### THE PROBLEM
Select every line of the items below that contains the string "search", and copy each one.

[Entries for locating text and elements]
= = = =

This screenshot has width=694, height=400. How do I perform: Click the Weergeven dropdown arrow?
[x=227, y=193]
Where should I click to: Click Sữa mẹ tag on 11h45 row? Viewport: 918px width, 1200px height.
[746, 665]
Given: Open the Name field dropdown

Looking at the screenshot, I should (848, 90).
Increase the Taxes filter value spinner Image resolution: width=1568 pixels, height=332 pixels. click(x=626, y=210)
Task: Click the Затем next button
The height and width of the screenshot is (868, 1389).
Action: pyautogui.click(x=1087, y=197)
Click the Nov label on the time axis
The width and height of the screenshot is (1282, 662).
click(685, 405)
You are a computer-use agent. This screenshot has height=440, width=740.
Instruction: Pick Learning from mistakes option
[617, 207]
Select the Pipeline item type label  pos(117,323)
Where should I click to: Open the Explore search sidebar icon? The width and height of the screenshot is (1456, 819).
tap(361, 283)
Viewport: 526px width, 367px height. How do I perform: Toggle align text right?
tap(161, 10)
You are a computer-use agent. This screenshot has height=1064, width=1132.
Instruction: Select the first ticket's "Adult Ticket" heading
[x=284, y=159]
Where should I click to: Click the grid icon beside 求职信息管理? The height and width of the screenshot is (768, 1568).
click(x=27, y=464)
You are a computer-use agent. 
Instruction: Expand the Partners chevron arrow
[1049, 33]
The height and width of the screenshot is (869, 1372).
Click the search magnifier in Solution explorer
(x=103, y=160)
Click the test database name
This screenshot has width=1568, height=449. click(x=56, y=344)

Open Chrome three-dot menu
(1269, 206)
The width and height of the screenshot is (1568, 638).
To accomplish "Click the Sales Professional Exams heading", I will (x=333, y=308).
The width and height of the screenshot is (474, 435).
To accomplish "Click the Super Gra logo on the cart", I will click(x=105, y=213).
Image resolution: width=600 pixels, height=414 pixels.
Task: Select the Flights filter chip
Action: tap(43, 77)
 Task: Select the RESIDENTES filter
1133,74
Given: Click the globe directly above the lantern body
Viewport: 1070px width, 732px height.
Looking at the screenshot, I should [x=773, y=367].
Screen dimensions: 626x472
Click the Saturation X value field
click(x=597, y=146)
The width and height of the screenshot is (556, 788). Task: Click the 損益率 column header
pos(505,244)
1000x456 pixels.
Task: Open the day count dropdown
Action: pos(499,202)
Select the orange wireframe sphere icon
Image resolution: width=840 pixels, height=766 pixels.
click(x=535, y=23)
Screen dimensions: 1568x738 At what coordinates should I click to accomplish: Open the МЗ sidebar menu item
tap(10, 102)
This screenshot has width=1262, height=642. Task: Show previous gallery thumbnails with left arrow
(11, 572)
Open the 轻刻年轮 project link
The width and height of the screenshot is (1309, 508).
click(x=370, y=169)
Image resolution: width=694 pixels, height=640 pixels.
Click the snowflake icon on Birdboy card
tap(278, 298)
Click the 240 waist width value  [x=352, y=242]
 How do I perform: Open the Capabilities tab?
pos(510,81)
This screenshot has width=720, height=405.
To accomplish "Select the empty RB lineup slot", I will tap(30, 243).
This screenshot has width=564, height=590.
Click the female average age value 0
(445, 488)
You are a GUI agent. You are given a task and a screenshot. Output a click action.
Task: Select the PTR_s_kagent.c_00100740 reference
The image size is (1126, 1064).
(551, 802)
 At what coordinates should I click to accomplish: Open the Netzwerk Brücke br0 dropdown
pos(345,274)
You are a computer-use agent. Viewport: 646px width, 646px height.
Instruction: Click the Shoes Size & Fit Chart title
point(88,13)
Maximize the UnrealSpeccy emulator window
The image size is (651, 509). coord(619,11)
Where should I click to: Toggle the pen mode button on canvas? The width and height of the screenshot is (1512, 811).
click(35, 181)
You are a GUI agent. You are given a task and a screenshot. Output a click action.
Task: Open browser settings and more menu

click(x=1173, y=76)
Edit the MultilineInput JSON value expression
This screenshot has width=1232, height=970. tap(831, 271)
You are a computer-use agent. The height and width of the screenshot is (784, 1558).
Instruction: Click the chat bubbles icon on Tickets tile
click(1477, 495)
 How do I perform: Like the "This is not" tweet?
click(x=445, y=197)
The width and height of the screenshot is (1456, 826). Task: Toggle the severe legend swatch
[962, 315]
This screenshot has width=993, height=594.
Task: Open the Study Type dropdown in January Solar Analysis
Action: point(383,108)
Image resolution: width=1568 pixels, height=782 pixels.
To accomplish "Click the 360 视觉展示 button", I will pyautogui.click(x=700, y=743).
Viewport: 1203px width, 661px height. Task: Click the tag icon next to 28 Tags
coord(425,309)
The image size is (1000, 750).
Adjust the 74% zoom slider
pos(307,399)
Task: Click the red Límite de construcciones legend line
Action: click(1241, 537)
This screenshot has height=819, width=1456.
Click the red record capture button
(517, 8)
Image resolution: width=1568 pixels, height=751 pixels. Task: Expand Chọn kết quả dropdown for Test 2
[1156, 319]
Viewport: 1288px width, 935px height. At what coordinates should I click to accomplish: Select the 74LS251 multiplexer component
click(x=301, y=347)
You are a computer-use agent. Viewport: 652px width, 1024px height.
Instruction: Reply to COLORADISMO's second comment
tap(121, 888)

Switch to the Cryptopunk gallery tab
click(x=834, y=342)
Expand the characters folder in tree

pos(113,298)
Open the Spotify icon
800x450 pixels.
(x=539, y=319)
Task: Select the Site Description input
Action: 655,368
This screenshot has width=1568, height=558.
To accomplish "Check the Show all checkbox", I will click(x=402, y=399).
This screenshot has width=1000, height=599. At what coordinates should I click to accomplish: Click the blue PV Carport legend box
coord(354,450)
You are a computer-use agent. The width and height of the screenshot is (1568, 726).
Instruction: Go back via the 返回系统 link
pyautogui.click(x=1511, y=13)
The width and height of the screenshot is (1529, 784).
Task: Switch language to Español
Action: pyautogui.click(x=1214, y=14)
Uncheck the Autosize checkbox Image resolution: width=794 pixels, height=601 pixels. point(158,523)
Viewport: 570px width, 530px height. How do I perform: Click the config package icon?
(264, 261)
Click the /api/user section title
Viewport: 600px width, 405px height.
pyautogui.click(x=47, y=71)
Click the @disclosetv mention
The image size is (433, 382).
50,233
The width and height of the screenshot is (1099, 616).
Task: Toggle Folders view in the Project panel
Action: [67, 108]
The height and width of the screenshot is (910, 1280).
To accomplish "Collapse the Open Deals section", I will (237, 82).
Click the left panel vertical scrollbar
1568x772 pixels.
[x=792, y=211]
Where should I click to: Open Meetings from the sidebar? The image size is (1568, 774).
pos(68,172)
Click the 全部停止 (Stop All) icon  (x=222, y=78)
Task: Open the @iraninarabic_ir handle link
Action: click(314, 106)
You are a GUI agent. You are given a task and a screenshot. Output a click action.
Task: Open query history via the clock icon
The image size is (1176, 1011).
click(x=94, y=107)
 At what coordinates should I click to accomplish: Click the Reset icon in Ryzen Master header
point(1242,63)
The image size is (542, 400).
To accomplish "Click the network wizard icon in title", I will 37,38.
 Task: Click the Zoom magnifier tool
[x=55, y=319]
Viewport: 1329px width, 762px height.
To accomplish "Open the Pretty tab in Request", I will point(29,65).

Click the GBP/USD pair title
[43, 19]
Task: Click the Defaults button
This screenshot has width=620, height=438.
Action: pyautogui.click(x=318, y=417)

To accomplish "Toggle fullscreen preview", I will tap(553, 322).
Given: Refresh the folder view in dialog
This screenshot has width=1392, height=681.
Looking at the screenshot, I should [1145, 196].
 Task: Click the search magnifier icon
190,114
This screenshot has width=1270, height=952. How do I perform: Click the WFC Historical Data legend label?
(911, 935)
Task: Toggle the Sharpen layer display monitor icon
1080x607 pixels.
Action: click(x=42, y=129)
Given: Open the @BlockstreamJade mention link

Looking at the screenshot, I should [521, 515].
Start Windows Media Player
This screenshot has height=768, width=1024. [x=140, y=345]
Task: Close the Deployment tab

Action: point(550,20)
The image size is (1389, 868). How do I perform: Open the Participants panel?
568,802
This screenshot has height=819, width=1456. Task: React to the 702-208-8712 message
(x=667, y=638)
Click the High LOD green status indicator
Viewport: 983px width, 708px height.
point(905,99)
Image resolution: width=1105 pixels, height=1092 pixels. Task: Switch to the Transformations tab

= = = =

### FINISHED EXERCISE
Where should I click to: Open the Explore search sidebar icon? The width and height of the screenshot is (1456, 819).
Click the search magnifier in Solution explorer
 Task: Click the search magnifier icon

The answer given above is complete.